オンラインゲームの普及により、夜間や深夜にボイスチャットを利用しながらゲームを楽しむ方が増えました。本人にとっては通常の会話のつもりでも、ゲーム中は興奮して声が大きくなりやすく、笑い声や叫び声が隣室や上下階へ響いてしまうケースが少なくありません。

先日、当社が管理するアパートでもこのような事例がありました。
2階にお住まいの入居者様から、「深夜0時を過ぎても隣の部屋から大きな話し声が聞こえ、眠れない日が続いている」とのご相談をいただきました。当初は友人を招いているのではないかとの話でしたが、詳しく状況を確認すると、ほぼ毎晩決まった時間帯に発生していることが分かりました。
聞き取りを進めたところ、原因はオンラインゲーム中のボイスチャットである可能性が高いことが判明しました。
そこで対象の入居者様へ直接的な指摘ではなく、「近隣から生活音に関するご相談が寄せられています」と丁寧にお伝えし、深夜帯の声量やヘッドセット利用時のマイク設定などへの配慮をお願いしました。
すると後日、その入居者様から「ゲーム中に声が大きくなっていたことに気付いていなかった」とのお話があり、その後は苦情も収まりました。苦情を申し出た入居者様からも「静かになって安心した」とご連絡をいただき、大きなトラブルに発展することなく解決することができました。

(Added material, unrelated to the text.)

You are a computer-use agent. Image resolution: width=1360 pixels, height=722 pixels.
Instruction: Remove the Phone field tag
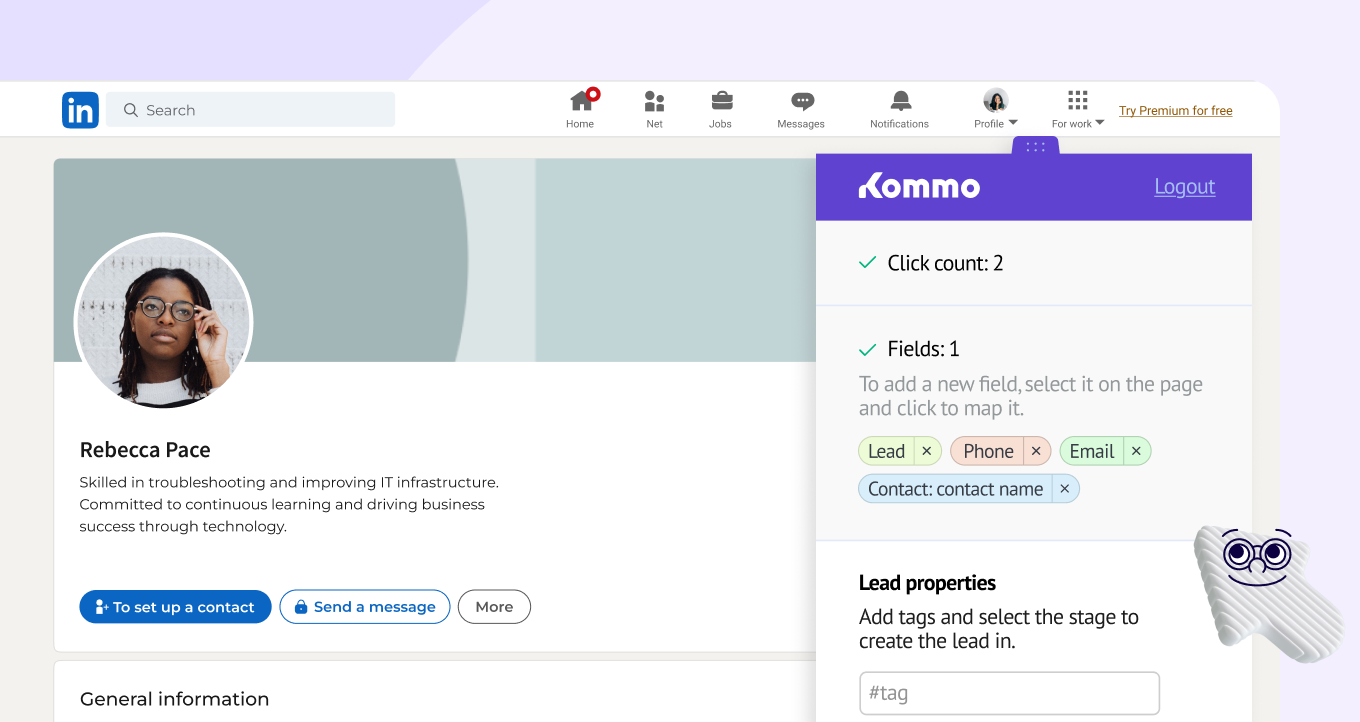click(x=1036, y=452)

このようなケースでは、騒音を出している側に悪意がないことも多くあります。そのため、感情的な対応ではなく、事実確認を行った上で冷静に注意喚起することが重要です。
また、特に近年は在宅勤務の普及やライフスタイルの多様化により、音に対する感じ方もさまざまです。
「オンラインゲーム騒音」という新たな課題に対しても、入居者が安心して暮らせる環境づくりに取り組んでいきたいと思います。